What you are asked to do
Output the following lines verbatim, omitting any pictures.

Extracted information
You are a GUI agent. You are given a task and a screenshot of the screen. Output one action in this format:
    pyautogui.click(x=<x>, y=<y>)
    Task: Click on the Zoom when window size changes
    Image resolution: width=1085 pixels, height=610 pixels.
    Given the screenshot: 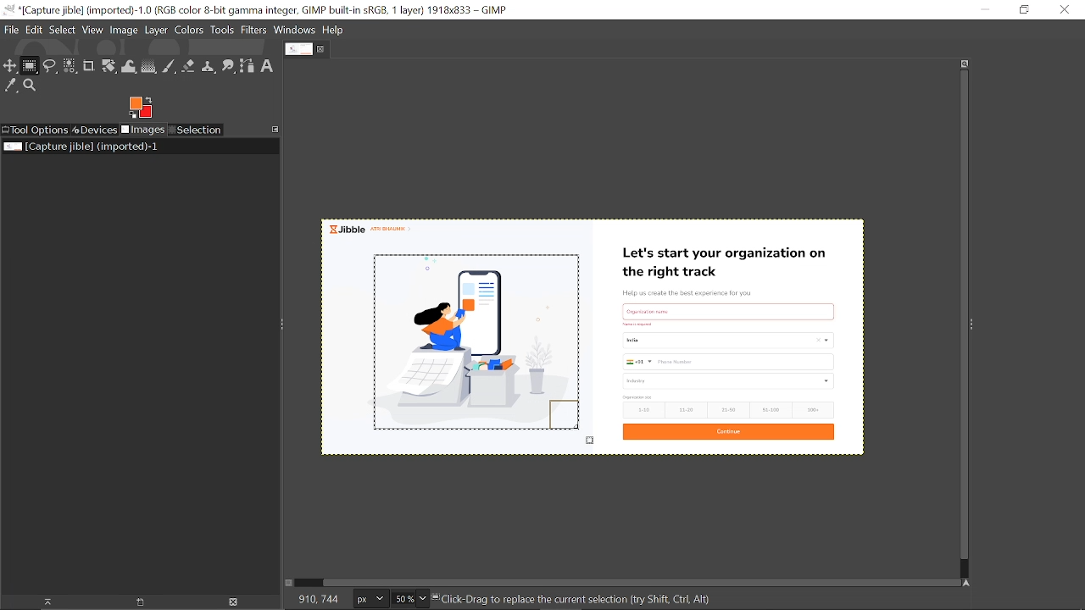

Solved exercise
You are a GUI agent. You are given a task and a screenshot of the screen. Output one action in this format:
    pyautogui.click(x=<x>, y=<y>)
    Task: Click on the Zoom when window size changes
    Image resolution: width=1085 pixels, height=610 pixels.
    Given the screenshot: 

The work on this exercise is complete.